= BRIEF =
Transcribe every record verbatim; no pictures.
=== MATERIALS PROVIDED ===
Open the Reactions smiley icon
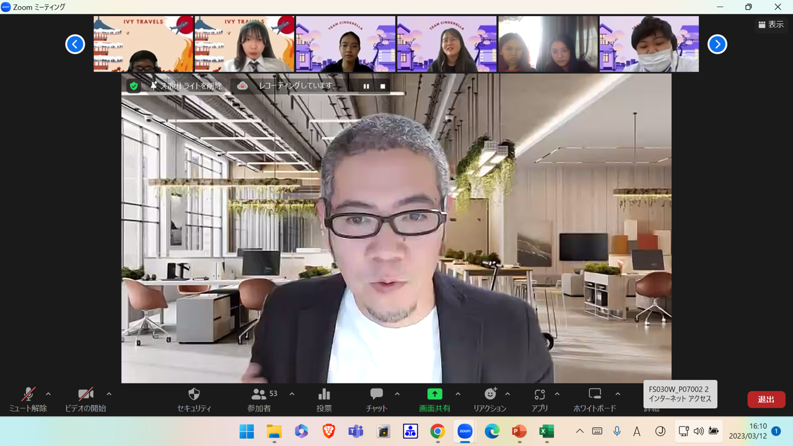Viewport: 793px width, 446px height. click(490, 395)
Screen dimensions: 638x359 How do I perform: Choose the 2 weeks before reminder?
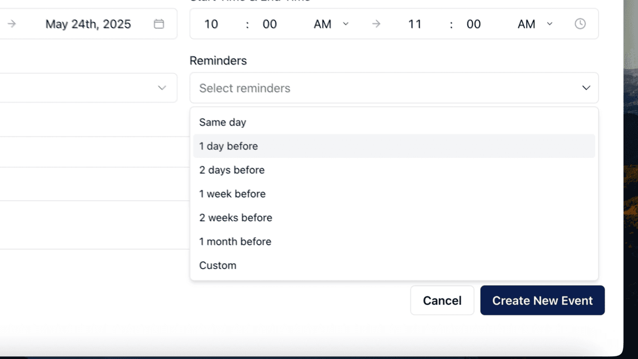pos(394,218)
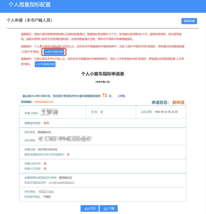Select the blurred 机动车驾驶证证号 value
The image size is (206, 214).
coord(62,182)
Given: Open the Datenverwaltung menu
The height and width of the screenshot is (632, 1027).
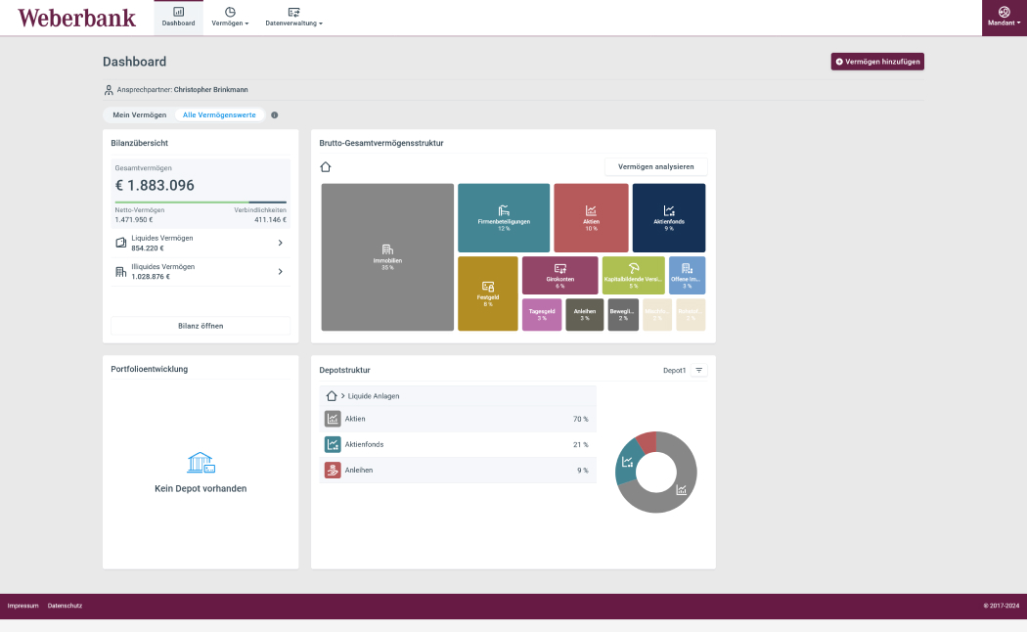Looking at the screenshot, I should click(293, 17).
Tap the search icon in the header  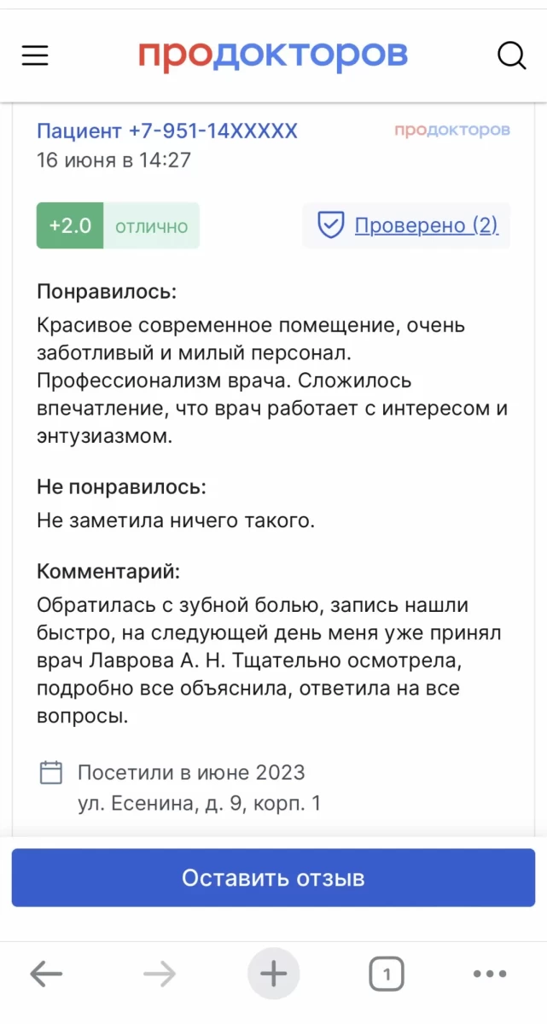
===
= ANSWER BOX =
Open the Reactions smiley icon
Viewport: 793px width, 446px height. click(490, 395)
Screen dimensions: 638x359 How do I perform: Choose the 2 weeks before reminder?
pos(394,218)
Select the blurred 机动车驾驶证证号 value
The image size is (206, 214).
coord(62,182)
Given: Open the Datenverwaltung menu
The height and width of the screenshot is (632, 1027).
Looking at the screenshot, I should click(293, 17).
Tap the search icon in the header  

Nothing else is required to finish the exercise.